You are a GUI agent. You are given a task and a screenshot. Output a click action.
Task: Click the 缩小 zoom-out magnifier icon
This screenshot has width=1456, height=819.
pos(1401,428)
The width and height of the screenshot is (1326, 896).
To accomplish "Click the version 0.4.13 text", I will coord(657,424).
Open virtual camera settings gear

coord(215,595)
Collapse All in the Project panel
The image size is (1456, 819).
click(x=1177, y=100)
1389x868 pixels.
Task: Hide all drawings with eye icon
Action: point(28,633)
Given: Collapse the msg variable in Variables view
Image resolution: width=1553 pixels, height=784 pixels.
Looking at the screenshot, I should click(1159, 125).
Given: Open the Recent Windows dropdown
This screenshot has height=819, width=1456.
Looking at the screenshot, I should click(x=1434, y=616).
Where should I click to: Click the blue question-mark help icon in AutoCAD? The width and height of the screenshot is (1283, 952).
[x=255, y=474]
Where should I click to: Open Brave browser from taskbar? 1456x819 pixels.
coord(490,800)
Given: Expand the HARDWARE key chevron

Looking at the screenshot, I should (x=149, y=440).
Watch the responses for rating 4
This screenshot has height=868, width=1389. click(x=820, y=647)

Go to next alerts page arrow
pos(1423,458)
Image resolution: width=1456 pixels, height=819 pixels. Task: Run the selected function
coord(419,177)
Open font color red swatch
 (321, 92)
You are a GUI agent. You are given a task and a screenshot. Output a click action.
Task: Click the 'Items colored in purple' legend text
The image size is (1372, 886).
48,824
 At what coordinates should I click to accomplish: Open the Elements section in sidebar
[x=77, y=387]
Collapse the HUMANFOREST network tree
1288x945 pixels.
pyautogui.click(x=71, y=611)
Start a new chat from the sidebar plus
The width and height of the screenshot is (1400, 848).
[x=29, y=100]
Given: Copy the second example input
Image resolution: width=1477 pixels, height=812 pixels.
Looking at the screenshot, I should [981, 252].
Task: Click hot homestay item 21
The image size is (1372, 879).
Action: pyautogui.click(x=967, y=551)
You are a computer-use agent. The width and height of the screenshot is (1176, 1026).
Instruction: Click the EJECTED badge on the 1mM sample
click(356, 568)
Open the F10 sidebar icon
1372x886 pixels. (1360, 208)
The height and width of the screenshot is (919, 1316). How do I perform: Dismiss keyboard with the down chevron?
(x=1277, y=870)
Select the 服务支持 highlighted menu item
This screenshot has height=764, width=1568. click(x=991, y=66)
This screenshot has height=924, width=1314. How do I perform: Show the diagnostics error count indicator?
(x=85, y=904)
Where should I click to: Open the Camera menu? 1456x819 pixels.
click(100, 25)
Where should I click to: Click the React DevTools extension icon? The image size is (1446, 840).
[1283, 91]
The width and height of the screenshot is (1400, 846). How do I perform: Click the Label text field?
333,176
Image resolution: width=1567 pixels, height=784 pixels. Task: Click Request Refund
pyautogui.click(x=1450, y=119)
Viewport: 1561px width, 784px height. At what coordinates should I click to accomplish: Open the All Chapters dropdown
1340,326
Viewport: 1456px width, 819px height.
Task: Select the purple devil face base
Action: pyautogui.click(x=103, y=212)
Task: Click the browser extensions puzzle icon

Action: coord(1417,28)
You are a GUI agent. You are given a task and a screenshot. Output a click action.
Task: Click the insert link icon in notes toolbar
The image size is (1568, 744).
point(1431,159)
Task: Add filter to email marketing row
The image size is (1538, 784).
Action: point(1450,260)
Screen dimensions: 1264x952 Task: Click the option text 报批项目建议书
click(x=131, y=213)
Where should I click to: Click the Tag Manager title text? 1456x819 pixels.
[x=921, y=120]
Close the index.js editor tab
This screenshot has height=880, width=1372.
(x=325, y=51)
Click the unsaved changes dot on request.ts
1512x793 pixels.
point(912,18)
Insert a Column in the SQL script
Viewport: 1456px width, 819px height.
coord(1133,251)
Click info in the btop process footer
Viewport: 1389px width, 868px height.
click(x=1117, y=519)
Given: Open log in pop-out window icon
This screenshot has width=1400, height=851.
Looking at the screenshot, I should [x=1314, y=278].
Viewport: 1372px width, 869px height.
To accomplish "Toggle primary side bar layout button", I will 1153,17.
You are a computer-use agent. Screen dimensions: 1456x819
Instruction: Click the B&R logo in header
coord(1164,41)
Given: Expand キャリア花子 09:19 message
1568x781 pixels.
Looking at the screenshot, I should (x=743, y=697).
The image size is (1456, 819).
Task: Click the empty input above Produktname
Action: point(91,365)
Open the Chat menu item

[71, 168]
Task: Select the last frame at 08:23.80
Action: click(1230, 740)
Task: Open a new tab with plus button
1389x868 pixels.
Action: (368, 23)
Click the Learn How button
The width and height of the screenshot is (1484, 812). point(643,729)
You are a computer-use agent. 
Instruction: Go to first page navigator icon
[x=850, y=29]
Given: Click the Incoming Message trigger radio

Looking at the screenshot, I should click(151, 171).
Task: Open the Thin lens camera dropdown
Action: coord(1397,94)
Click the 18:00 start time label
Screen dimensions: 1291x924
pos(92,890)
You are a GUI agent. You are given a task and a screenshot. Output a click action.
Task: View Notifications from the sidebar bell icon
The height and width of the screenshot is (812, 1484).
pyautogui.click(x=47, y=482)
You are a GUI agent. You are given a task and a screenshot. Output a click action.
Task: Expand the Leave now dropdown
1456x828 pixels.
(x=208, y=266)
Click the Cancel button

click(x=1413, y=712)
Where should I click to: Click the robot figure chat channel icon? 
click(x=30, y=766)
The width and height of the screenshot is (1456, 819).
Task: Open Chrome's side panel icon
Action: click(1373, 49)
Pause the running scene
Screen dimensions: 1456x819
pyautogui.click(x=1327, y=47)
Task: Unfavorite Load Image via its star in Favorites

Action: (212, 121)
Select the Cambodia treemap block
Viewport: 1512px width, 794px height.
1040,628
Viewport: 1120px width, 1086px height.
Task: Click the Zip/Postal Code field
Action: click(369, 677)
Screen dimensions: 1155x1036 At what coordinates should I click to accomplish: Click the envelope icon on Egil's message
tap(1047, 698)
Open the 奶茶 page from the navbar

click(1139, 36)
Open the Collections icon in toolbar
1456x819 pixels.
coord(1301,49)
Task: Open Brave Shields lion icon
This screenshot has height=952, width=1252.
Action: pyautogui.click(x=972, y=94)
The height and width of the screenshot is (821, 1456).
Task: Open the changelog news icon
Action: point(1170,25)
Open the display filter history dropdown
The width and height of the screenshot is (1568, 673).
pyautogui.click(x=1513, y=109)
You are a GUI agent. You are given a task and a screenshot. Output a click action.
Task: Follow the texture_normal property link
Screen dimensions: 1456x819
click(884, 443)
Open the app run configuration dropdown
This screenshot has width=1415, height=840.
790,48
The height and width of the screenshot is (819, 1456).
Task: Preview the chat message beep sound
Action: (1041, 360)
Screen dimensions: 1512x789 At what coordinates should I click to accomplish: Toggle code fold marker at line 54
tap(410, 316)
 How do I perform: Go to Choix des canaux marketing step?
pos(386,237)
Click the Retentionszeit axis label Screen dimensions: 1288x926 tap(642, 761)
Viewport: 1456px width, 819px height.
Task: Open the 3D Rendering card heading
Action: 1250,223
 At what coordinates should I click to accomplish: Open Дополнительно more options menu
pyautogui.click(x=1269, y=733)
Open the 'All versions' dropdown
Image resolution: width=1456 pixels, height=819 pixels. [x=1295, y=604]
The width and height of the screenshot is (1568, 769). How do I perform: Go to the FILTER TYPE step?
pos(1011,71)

++++++

■ **Task to carry out**
An exact copy of the lines above, from the one containing "Given: Expand キャリア花子 09:19 message" through the one containing "Task: Open a new tab with plus button", is the whole of the answer.

■ **Output of the exercise**
Given: Expand キャリア花子 09:19 message
1568x781 pixels.
Looking at the screenshot, I should (x=743, y=697).
The image size is (1456, 819).
Task: Click the empty input above Produktname
Action: point(91,365)
Open the Chat menu item

[71, 168]
Task: Select the last frame at 08:23.80
Action: click(1230, 740)
Task: Open a new tab with plus button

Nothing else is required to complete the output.